Duyduğum şeyleri bir an idrak edemedim. Ama Batuhan bunu bana neden demedi?

Batuhan döndüğümde derin bir nefes verip "bende bir kaç saat önce öğrendim. Tam olay yerine gidecektim ki sen aradın. Sonrasını biliyorsun zaten" diyerek açıklama yaptı.

Nefes bile alamadım. Abim nasıl böyle birşey yapabilir? Nasıl bu kadar vahşileşe bilir?! Damla ve Demir... Onlara ne olacak? Hem annesiz hem babasız nasıl yaşayacaklar? Onlara nasıl bakacağım?

"Y- yeğenlerim nerde?" dediğimde Batuhan birşey demediği için Elif cevap verdi. "O sırada herkes evdeydi amirim. Teyzeniz gördüğü şeylerden dolayı kalp krizi geçirdi. Şuan özel hastanede tedavi oluyor" duyduğum şeylerle hâlâ ayakta durmam bir mucize gibi gelmeye başlamıştı.

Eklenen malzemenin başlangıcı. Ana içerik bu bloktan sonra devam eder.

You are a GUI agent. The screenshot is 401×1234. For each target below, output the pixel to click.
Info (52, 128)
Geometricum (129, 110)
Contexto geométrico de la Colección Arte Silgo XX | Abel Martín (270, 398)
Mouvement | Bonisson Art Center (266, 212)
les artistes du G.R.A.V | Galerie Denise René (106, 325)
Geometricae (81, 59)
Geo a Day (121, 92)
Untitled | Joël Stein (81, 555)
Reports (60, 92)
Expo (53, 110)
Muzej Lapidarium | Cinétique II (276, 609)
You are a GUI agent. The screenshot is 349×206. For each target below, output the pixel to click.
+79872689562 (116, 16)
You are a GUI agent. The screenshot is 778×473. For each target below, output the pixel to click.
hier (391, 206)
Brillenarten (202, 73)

Elif elindeki dosyayı açtı ve bana okumaya başladı " Şengül Kaya, eşi Bahri Kaya tarafından kardeşinin evinde bıçaklanarak acımasız bir şekilde öldürüldü. Acımasız koca, çocuklarının önünde gözünü kırpmadan karısını öldürdü. Ve öldürdüğü an ağır alkolden dolayı suçsuz olarak görüldü. Şuan da çocuklarının annesinin katili olan adam elini kolunu sallayarak özgürce dışarda geziyor..."

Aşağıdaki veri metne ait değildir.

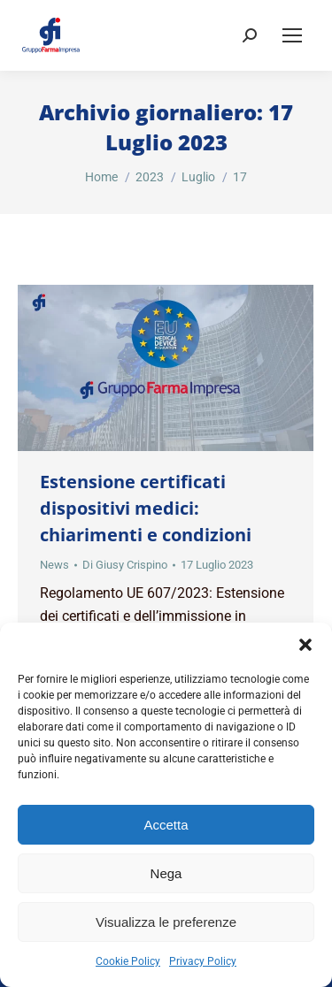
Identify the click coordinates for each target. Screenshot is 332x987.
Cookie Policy (128, 961)
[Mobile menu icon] (292, 35)
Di (124, 564)
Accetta (165, 824)
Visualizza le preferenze (166, 922)
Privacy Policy (202, 961)
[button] (305, 645)
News (54, 564)
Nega (166, 873)
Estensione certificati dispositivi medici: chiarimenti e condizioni (145, 508)
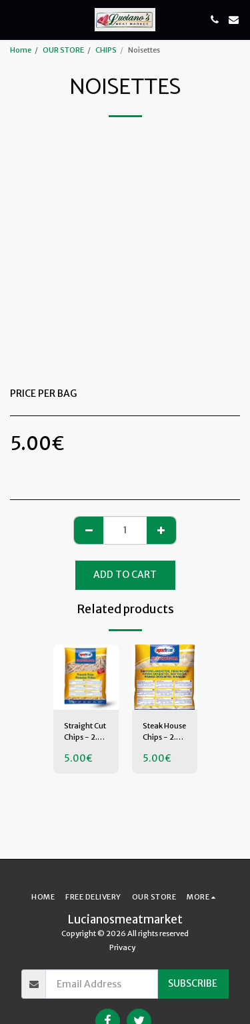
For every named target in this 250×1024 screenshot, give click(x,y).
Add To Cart (125, 575)
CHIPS (106, 50)
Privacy (122, 947)
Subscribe (192, 983)
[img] (86, 677)
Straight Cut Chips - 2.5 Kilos (85, 732)
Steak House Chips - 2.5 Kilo (164, 732)
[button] (14, 19)
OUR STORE (63, 50)
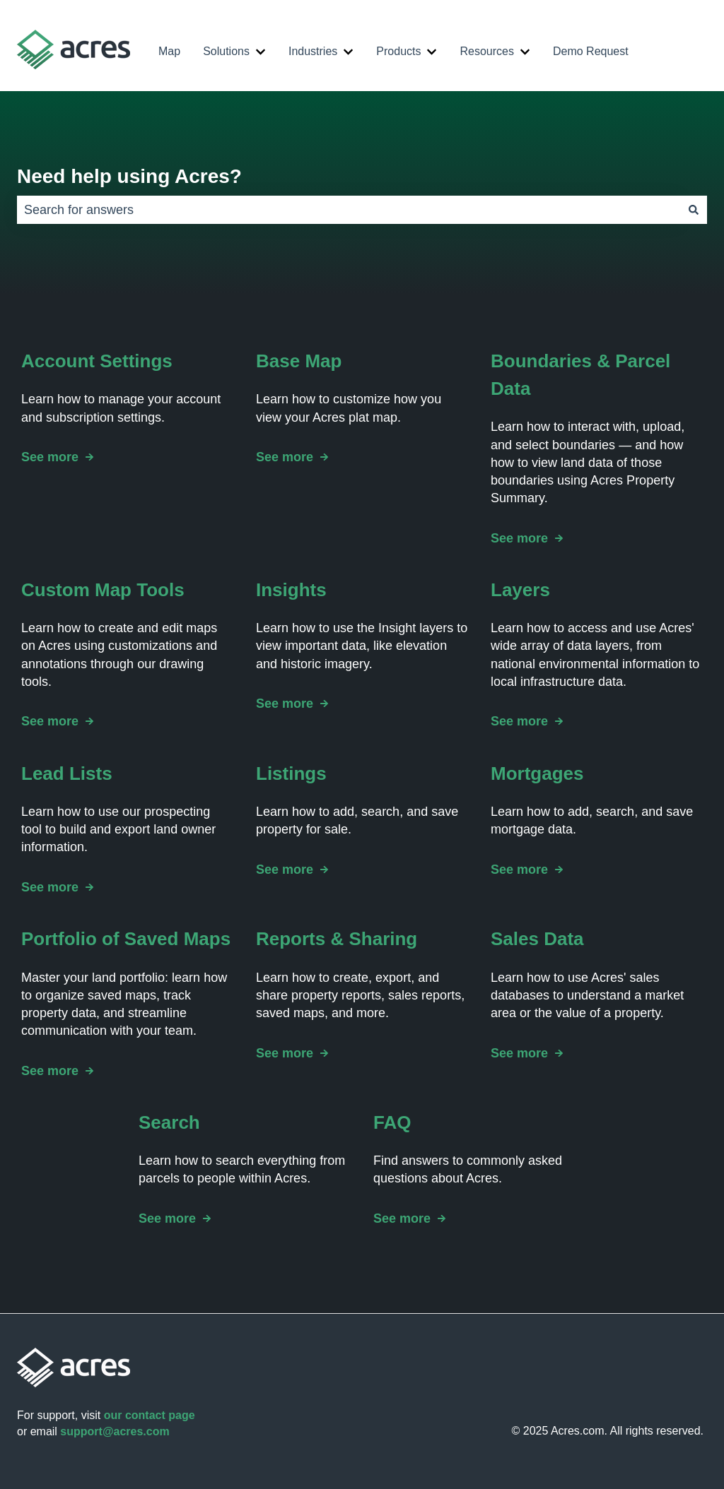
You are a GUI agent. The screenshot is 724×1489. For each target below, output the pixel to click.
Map (169, 51)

Nefesim kesildi. Ayaklarım artık beni taşımıyordu. Tam yere düşeceğim an Batuhan belimi kavrayarak buna engel oldu. "Batuhan, beni eve götür" dediğimde Batuhan endişeyle "amirim bu çok tehlikeli, ayrıca şuan iyi değilsiniz"dedi.

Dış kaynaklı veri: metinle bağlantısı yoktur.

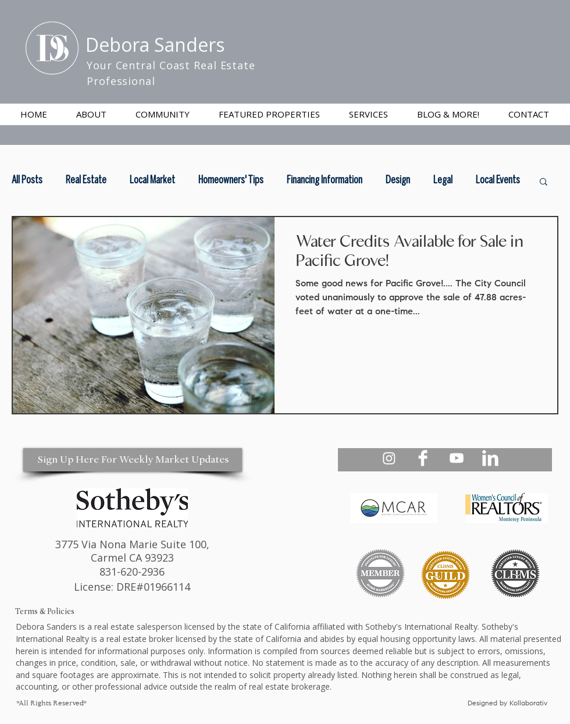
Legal (443, 181)
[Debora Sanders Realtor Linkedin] (490, 458)
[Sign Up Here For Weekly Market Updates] (132, 459)
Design (398, 181)
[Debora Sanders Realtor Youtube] (456, 458)
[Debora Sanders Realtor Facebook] (423, 458)
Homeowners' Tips (230, 181)
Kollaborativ (530, 703)
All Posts (27, 181)
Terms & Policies (44, 611)
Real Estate (86, 181)
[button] (368, 114)
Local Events (498, 181)
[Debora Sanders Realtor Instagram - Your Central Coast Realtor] (389, 458)
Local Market (152, 181)
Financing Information (324, 181)
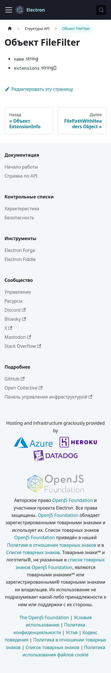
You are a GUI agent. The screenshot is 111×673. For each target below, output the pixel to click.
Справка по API (21, 176)
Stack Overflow (22, 346)
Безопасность (19, 217)
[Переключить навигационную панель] (8, 10)
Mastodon (17, 337)
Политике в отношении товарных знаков (51, 545)
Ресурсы (13, 301)
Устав (72, 632)
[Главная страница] (9, 28)
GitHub (14, 379)
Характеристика (21, 208)
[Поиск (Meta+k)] (101, 10)
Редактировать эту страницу (38, 89)
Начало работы (21, 167)
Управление (17, 292)
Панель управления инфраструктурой (48, 397)
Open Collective (23, 388)
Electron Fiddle (20, 259)
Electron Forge (19, 250)
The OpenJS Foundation (44, 617)
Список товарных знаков (53, 647)
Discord (15, 310)
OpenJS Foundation (72, 500)
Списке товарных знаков (33, 552)
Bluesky (15, 319)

Tek kelime edecek halim yoktu. Ve en sonunda gözlerimin önüne siyah bir perde indi...
                                 •••

Gözlerimi açtığımda başımda sadece bir hemşire vardı. Serumla ilgileniyordu. Gözlerimi diğer tarafa çevirdiğimde Batuhan'ın telefona konuşarak camdan dışarıyı izlediğini gördüm. Her kiminle konuşuyorsa baya sinirli bir konuşma yapıyordu.

Hemşire uyandığımı görünce gülümseyerek "aşırı stresten, açlıktan ve üzüntüden dolayı bünyeniz zayıf düşmüş. Stresten uzak olmanız ve aç kalmamanız gerek. Eğer böyle devam ederseniz böyle sık sık bayılmalar olabilir. Şimdilik biraz dinlenin, ben odanız yemek gönderirim" diyip çıktı. Hemşirenin dedikleriyle Batuhan telefonu kapatıp yanıma yaklaştı ve "nasılsın?" dedi.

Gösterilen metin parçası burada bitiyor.